Rodrigo Salim, Líder de Digital e Distribuição de Energia para a GE Power, Grid Solutions fala sobre os desafios e caminhos que nos esperam quando o tema é energia
Você já pensou em quanto, atualmente, é dependente da energia elétrica?
Levanta a mão quem já chegou à casa de um conhecido, a um restaurante ou mesmo a uma reunião de negócios e perguntou: tem alguma tomada que eu possa usar? É curioso pensar que essa situação, tão corriqueira hoje em dia, não faria nenhum sentido vinte anos atrás. E ela exemplifica muito bem como estamos cada vez mais dependentes de energia elétrica. Sem ela, nossa vida profissional e pessoal podem ser muito prejudicadas. A mesma lógica vale para empresas, órgãos governamentais, hospitais, meios de transporte etc. Nossa sociedade, cada vez mais digitalizada, vê crescer a demanda por energia.

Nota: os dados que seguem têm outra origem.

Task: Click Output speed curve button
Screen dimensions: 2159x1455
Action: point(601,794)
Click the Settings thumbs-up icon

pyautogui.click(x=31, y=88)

Mas não se trata de uma questão meramente quantitativa. A grande mudança será qualitativa, com a implementação de redes que sejam acessíveis, confiáveis, eficazes e inteligentes. Estamos falando do “smart grid”, que promete ter impactos significativos para a economia e o meio-ambiente.
A seguir, Rodrigo Salim, Líder de Digital e Distribuição de Energia para a GE Power, Grid Solutions, comenta quais são os desafios e as oportunidades que nos aguardam nesse caminho.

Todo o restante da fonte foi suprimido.